Growing up, I was taught to consider Mary the luckiest of girls, and I'm not even Catholic. My Sunday school teachers told us (erroneously, it turns out) how Mary and her friends grew up wondering if they would be God's choice to give birth to the Messiah. We pictured them wondering aloud to each other "will it be me?"

We had no idea.

Mary risked so much in saying yes to God. Dire social consequences, to be sure: the end of her betrothal, the shame of her family, quite possibly death by stoning. I imagine these threats struck her immediately upon hearing the angel's announcement, and lodged in her stomach.

Add to that the prospect of bearing a child whose future was so entirely out of her hands. Her dreams and plans, her visions of motherhood, all threatened. Then there was the weight her baby would carry. So tiny, so fragile, born to carry the hopes and fears of all the years. How would he know? Would she be the one to tell the little guy, who wouldn't begin to control his bladder for another two, three years?

What calmed her fears, what eased her soul enough so that she would feel and hear the "yes" now rising from her belly?

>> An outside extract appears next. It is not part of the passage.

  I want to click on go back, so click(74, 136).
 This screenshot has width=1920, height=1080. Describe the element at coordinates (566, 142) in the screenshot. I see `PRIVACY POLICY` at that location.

Surely not Gabriel's description of being overtaken by the power of the Most High. No, I imagine it was his report of Elizabeth, now miraculously with child, calling down the memory of Sarah and Hannah, that assured Mary she was not alone and sent her, running, to her elder relative and friend.

DECEMBER 29

Recognizing the Divine

Isaiah 61:10-62:3; Psalm 148; Galatians 4:4-7, Luke 2:22-40

When Mary "set out with haste" (Luke 1:39) to visit Elizabeth, it was her voice in greeting that caused the baby, John, to leap in Elizabeth's womb. Something beyond the ordinary had come to pass. Elizabeth, attuned to the strangeness of God's ways by her impossible pregnancy, had been given the bodily sense to recognize that the child kicking in her womb did so in praise of his maker's strange and wonderful ways.